• The problem: Write out the listing word for word, from the line containing "Click the list icon beside Advanced" through the line containing "Image resolution: width=667", and leave the pictures out.

• Exercise materials:
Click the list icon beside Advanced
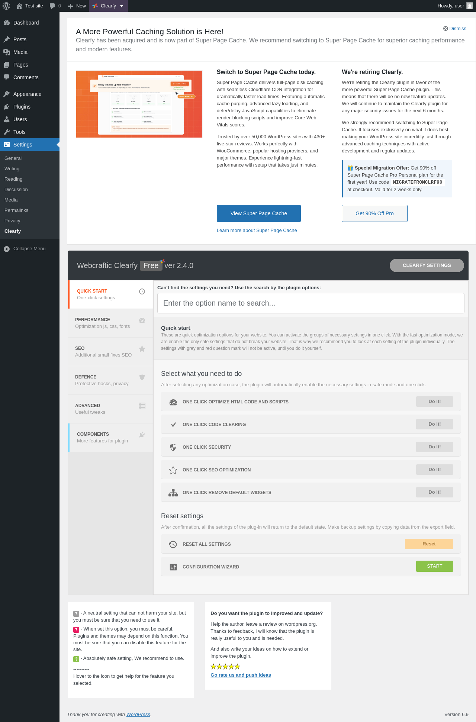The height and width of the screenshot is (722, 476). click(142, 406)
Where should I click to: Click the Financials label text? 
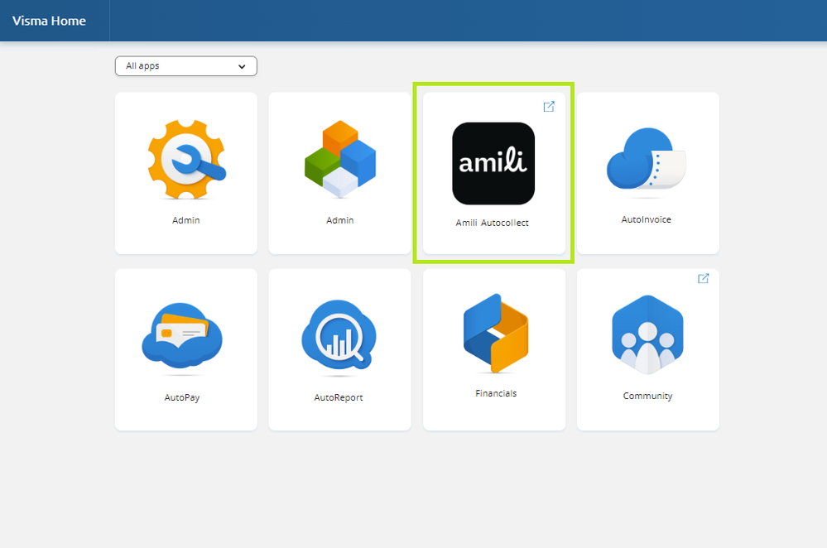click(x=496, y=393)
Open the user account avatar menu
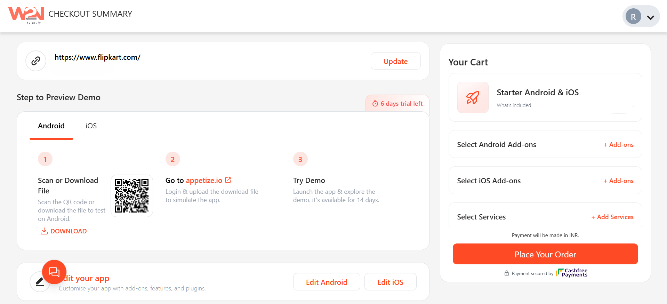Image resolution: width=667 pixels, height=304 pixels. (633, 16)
==
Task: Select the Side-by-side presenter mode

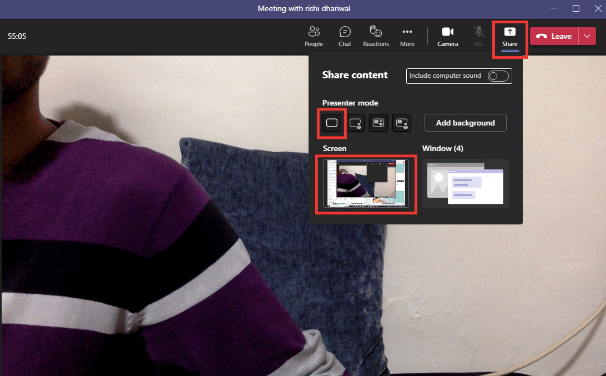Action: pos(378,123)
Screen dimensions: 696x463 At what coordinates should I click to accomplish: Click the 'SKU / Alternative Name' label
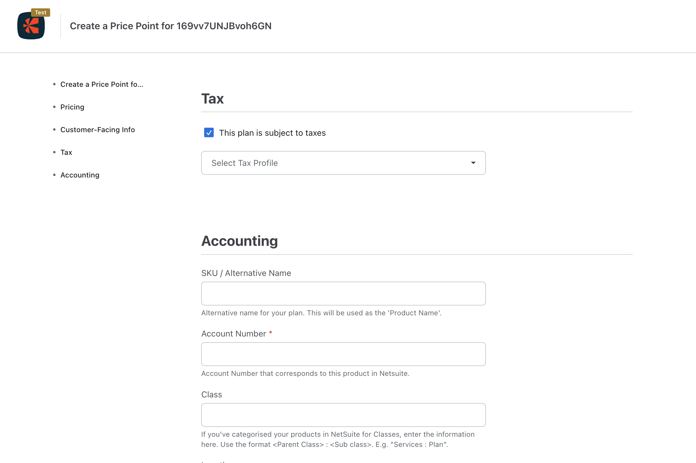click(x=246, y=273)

• Final result:
Click the list icon beside Advanced
The height and width of the screenshot is (722, 476). click(142, 406)
Where should I click to: Click the Financials label text? 
click(x=496, y=393)
Open the user account avatar menu
Image resolution: width=667 pixels, height=304 pixels. (633, 16)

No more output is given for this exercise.